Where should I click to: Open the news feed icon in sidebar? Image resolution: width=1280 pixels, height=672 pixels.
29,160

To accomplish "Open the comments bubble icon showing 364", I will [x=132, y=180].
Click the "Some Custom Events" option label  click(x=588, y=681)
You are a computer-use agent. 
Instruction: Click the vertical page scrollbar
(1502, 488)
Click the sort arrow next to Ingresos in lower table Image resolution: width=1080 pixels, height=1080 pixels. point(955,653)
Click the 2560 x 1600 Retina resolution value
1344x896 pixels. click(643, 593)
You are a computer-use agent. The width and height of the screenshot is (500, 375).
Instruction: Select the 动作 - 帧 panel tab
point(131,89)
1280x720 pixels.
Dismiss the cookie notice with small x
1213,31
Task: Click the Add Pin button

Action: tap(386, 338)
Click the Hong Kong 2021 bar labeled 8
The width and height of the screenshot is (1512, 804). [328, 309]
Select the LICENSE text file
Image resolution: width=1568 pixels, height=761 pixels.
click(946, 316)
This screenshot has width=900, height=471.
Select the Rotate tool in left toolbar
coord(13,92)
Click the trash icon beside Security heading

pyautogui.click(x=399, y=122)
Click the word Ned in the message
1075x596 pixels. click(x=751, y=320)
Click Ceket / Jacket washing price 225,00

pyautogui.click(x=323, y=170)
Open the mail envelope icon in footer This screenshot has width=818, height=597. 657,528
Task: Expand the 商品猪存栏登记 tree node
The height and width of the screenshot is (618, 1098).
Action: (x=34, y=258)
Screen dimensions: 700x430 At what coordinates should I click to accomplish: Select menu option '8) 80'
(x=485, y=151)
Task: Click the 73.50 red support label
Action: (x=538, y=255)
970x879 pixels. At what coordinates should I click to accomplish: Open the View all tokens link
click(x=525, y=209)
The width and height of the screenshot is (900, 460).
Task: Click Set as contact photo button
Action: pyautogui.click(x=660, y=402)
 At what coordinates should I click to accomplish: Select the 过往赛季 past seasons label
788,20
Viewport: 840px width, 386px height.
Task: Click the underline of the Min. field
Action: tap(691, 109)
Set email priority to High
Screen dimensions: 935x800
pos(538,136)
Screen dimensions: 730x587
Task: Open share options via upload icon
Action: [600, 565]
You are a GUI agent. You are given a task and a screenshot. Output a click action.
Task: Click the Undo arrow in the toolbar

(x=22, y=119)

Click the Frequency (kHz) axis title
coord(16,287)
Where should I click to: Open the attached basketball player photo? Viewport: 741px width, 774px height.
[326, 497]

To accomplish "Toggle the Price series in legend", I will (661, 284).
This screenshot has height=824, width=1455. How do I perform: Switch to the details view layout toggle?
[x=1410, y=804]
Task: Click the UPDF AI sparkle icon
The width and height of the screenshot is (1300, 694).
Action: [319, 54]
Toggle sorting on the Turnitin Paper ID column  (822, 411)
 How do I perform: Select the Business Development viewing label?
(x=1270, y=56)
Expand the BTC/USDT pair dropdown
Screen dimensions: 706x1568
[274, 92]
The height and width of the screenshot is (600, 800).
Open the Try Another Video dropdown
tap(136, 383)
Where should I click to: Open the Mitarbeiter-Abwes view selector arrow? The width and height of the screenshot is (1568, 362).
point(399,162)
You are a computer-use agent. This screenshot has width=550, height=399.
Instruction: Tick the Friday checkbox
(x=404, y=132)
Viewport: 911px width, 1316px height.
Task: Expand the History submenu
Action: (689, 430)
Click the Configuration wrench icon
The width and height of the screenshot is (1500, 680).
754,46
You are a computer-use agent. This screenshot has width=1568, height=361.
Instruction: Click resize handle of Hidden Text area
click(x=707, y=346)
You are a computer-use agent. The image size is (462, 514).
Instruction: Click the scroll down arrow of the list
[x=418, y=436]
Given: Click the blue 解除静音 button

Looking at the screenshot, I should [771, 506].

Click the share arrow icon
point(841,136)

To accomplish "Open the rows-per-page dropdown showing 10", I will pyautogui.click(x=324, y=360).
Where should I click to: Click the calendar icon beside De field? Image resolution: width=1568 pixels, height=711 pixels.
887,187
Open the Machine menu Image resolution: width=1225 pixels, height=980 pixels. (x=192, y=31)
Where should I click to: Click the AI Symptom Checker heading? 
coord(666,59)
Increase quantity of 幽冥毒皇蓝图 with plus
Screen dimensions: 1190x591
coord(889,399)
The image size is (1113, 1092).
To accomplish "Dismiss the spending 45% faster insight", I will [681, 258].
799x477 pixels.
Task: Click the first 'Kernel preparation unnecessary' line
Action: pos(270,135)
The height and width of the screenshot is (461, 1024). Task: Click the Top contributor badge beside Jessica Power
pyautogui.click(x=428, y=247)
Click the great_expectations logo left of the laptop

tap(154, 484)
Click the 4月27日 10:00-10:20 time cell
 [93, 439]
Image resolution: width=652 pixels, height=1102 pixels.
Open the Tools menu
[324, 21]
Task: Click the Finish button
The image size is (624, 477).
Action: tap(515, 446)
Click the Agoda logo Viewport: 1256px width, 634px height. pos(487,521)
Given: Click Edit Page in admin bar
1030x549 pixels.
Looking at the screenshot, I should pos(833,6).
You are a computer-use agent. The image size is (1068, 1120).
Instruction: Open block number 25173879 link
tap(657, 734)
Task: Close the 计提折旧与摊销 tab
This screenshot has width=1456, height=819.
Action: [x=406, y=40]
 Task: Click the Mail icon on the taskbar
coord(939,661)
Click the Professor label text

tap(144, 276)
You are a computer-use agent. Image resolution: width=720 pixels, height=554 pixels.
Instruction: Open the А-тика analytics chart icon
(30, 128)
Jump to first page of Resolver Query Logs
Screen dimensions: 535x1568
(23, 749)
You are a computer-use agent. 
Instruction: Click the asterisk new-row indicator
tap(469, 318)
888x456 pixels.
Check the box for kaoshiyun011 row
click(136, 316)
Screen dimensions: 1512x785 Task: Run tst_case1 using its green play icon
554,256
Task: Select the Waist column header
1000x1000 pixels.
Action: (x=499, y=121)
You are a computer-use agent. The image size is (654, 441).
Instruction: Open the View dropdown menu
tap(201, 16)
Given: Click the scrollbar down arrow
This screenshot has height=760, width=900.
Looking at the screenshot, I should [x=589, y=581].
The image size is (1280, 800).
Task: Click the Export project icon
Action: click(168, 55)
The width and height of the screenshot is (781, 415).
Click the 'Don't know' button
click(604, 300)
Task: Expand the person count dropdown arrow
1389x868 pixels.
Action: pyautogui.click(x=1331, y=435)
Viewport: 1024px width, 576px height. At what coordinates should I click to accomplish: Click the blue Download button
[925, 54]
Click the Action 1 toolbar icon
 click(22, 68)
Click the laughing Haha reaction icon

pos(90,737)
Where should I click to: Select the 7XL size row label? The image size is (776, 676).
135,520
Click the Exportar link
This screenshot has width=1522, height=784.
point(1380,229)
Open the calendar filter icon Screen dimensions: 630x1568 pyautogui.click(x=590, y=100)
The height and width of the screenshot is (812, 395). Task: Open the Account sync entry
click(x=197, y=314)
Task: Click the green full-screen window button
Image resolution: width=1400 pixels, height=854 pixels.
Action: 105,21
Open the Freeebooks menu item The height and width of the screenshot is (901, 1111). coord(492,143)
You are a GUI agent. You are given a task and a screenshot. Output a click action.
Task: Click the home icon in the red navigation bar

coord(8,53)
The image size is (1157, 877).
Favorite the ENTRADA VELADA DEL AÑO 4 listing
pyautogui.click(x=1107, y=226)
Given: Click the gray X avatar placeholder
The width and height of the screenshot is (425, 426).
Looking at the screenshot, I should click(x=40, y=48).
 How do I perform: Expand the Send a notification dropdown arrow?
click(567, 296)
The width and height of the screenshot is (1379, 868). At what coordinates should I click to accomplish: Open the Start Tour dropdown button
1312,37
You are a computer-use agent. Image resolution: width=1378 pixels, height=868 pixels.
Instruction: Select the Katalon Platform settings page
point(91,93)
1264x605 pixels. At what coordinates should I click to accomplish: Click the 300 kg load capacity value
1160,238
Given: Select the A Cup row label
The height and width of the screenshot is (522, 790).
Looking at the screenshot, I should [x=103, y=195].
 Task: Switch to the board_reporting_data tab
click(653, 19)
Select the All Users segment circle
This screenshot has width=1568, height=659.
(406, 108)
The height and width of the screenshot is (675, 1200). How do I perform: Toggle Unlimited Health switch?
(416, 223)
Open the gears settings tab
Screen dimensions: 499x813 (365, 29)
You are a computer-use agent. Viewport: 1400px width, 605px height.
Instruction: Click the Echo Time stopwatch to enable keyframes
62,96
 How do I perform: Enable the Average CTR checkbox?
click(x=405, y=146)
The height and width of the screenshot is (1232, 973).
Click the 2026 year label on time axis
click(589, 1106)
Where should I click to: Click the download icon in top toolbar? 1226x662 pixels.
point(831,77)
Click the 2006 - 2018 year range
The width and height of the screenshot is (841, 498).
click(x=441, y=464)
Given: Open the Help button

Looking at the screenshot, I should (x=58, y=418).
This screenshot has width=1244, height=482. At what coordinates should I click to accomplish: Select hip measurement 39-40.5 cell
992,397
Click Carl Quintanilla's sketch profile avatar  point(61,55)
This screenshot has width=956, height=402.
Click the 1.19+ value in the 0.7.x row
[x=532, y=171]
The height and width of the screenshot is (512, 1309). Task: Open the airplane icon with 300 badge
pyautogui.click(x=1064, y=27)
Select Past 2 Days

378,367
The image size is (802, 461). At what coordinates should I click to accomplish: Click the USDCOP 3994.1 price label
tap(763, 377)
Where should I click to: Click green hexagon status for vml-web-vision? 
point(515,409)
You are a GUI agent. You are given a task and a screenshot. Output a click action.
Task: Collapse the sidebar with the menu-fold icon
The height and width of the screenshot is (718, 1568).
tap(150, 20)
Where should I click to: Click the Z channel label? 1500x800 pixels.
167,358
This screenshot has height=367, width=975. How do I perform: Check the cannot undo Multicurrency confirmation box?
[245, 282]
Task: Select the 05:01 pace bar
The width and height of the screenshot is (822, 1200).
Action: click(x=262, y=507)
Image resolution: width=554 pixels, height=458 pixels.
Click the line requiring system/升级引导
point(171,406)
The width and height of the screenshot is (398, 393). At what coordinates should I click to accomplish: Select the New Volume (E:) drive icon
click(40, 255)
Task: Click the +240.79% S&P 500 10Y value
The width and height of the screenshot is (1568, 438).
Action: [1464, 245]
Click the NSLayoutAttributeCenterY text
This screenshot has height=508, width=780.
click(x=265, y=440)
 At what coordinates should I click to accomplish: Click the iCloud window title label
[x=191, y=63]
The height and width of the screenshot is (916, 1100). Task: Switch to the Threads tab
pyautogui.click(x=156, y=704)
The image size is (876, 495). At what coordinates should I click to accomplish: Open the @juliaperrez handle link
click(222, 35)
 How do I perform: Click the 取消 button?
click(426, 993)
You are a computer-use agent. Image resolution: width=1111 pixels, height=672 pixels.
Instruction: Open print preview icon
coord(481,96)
- - - - -
__Work instruction__
Which of the lines above hold the word "showing"? Copy each one.

__Result for this exercise__
To accomplish "Open the comments bubble icon showing 364", I will [x=132, y=180].
To accomplish "Open the rows-per-page dropdown showing 10", I will pyautogui.click(x=324, y=360).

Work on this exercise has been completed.